Ondřej Dušek is an assistant professor at the Institute of Formal and Applied Linguistics, Faculty of Mathematics and Physics, Charles University. His research is in the areas of natural language generation and dialogue systems; he specifically focuses on neural-networks-based approaches to these problems and their evaluation. Ondřej got his PhD in 2017 at Charles University. Between 2016 and 2018, he worked at the Interaction Lab at Heriot Watt University in Edinburgh, one of the leading groups in natural-language interaction with computers. There he co-organized the E2E NLG text generation challenge, and since then he has been involved in multiple international efforts around the evaluation of generated text. He recently obtained an ERC Starting Grant on developing new, fluent and accurate methods for language generation. The project will start in the coming months.

22. 2. 2022 Petr Schwarz: Voice biometry – current research and industrial efforts

Abstract

Voice biometry is a technology that overperforms humans. We will present how modern voice biometry systems are built and how they are deployed. The key issues are how to collect data, what are the input features describing the human vocal tract, what machine learning techniques are used for modeling, how to train the models, and how to deliver the model to its user while keeping the best accuracy. We will also mention the current research challenges, most of which are common to other machine learning areas – new neural architectures and training paradigmata, robustness, unsupervised training and probabilistic representations of speaker embeddings.

BIO

Petr Schwarz [PhD, Brno University of Technology, 2009] is senior researcher in BUT Speech@FIT at the Faculty of Information Technology (FIT) of BUT. He has broad experience in speech technologies ranging from voice biometry, speech transcription, keyword spotting, to language identification. At BUT, Petr worked on many national, EU, and US research projects and many international technology evaluation campaigns like those organized by the U.S. National Institute of Standards and Technology (NIST). In 2006, Petr co-founded Phonexia, and served for several years as its CEO and CTO. Phonexia sells speech technologies to more than 60 countries. Currently, he is working on conversational AI technologies and security/defense applications of voice biometry.

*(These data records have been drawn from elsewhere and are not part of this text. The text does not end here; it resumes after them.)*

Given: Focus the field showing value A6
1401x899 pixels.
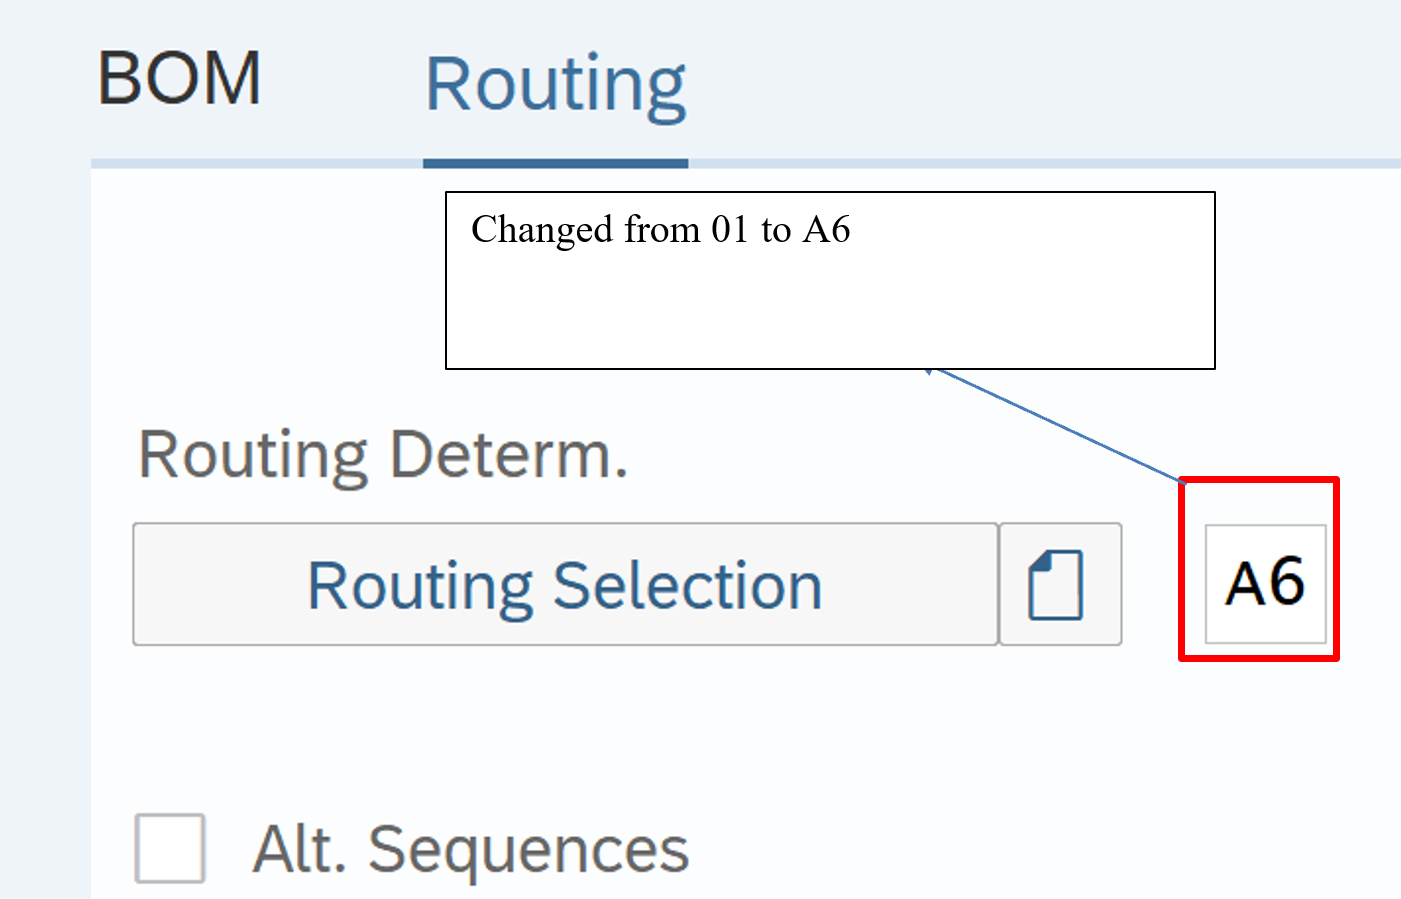Looking at the screenshot, I should (x=1265, y=584).
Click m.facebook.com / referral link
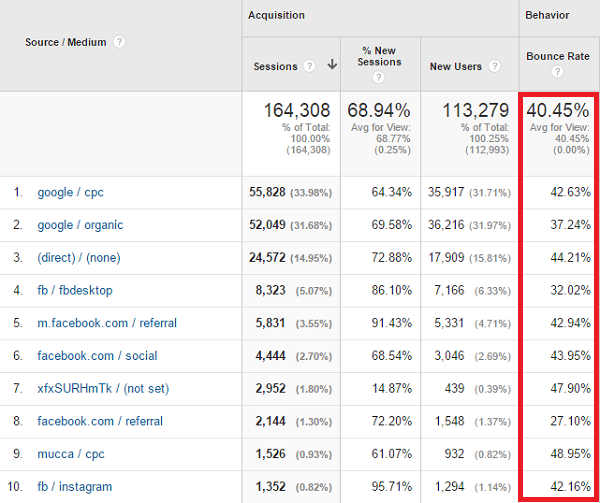Viewport: 600px width, 503px height. point(107,323)

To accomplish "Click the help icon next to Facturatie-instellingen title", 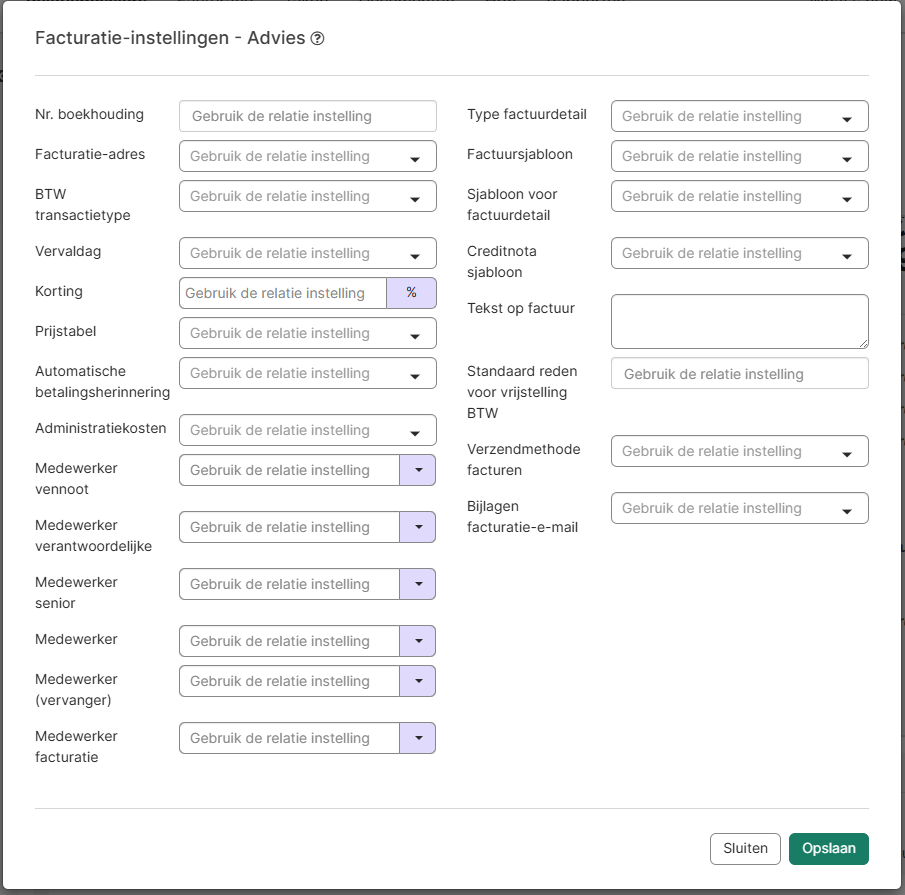I will click(x=318, y=39).
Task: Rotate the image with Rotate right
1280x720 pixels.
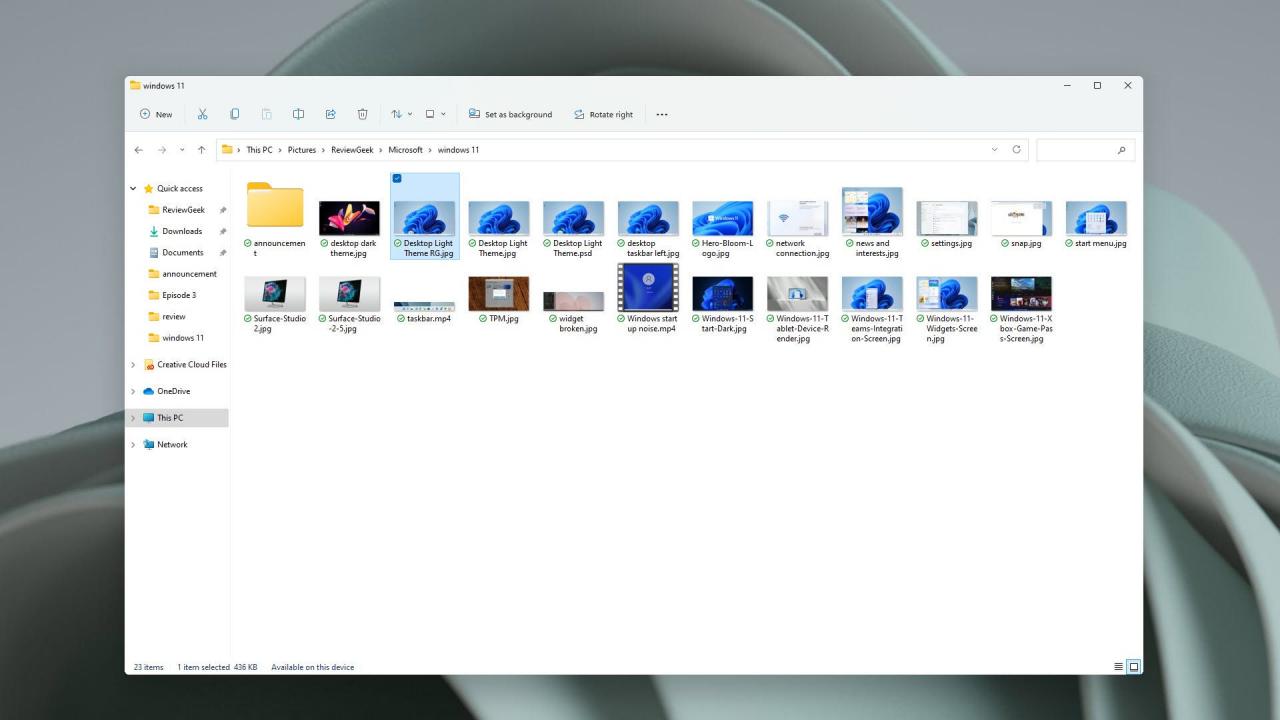Action: pyautogui.click(x=604, y=114)
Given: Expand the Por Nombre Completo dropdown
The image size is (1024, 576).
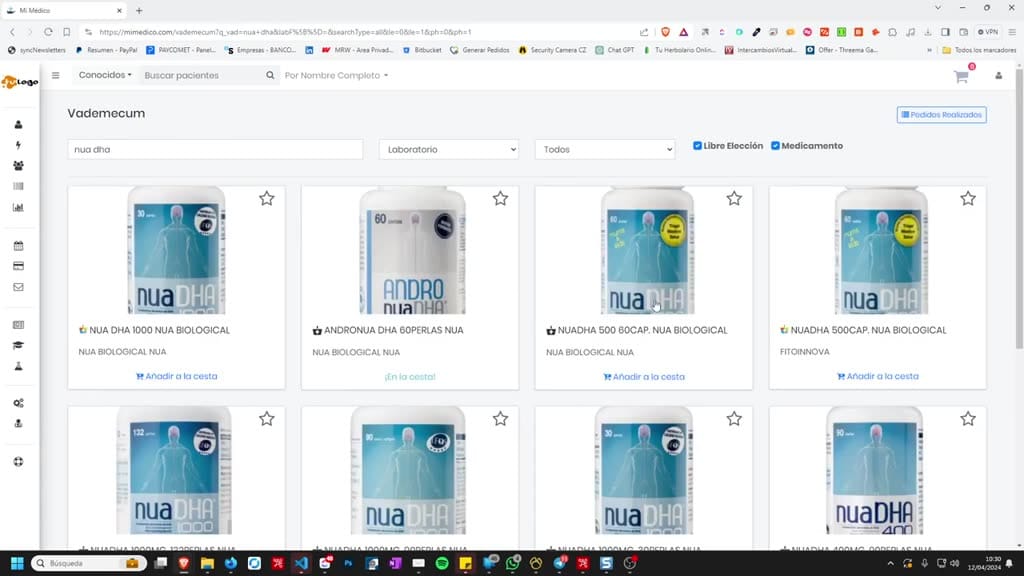Looking at the screenshot, I should [336, 75].
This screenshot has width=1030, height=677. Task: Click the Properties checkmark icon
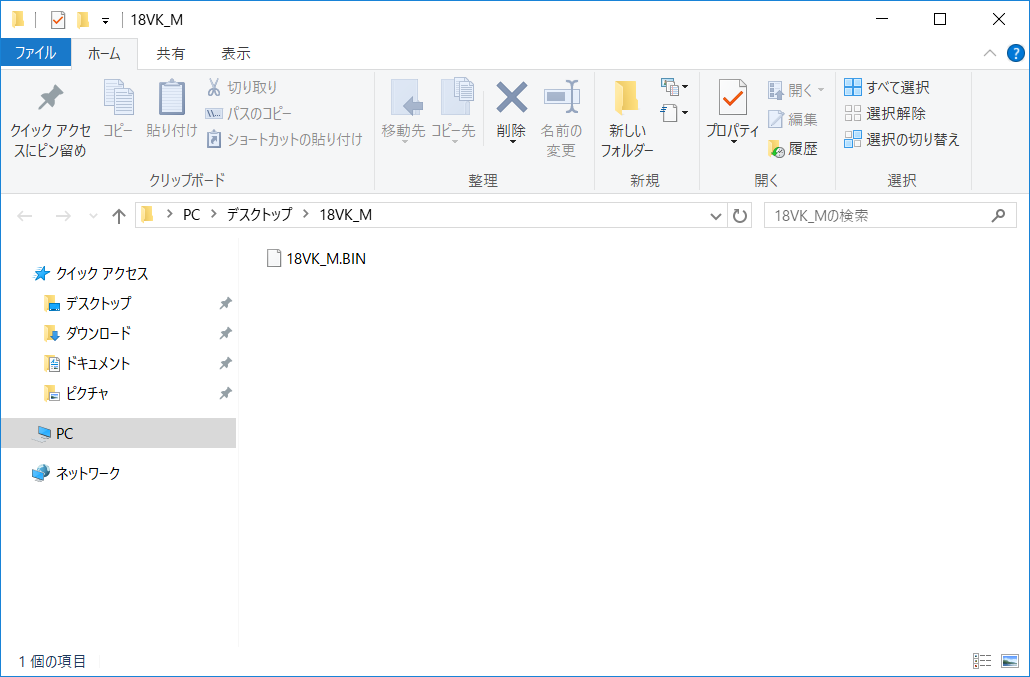coord(733,98)
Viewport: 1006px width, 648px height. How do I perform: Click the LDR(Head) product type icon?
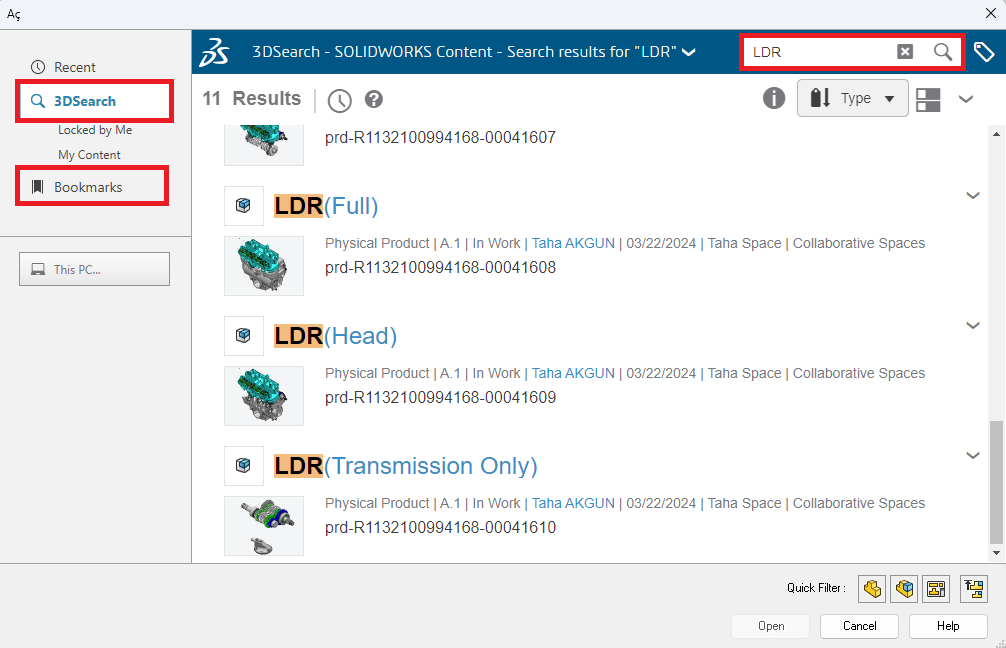pyautogui.click(x=243, y=336)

18. 1. 2022 Torsten Sattler: Recent Developments in Visual Localization

Abstract

Visual Localization is the problem of estimating from which position and orientation a given image was taken. Solving the localization problem is an important part of many advanced AI applications, including self-driving cars and other autonomous robots as well as augmented and virtual reality systems. In this talk, we will give an introduction to the problem and current state-of-the-art solutions, as well as advanced applications such as performance capture of human motion in large-scale scenes.

BIO

Torsten Sattler is a senior researcher at the Czech Institute of Informatics, Robotics and Cybernetics (CIIRC) at the Czech Technical University in Prague (CTU), where he is heading the Spatial Intelligence group. His work is in the intersection of 3D computer vision and machine learning, with the goal of making 3D computer vision algorithms such as 3D reconstruction and visual localization more robust and reliable through scene understanding while using 3D computer vision methods to train machine learning models.

Before joining CIIRC in July 2020, Torsten was an associated professor (tenured) in the Department of Electrical Engineering at Chalmers University of Technology. He joined Chalmers in January 2019 after 5 years, first as a PostDoc and then as a senior researcher, in Marc Pollefey's Computer Vision and Geometry Group in the Department of Computer Science at ETH Zurich. Between July 2016 and June 2018, Torsten was Marc's deputy, tasked with the day-to-day operation of the group, during his sabbatical. Torsten obtained a PhD from RWTH Aachen University under the supervision of Leif Kobbelt and Bastian Leibe.

Torsten is an ELLIS scholar and will be a program chair for ECCV 2024. He is also a co-organizer of the 3DGV Seminar series.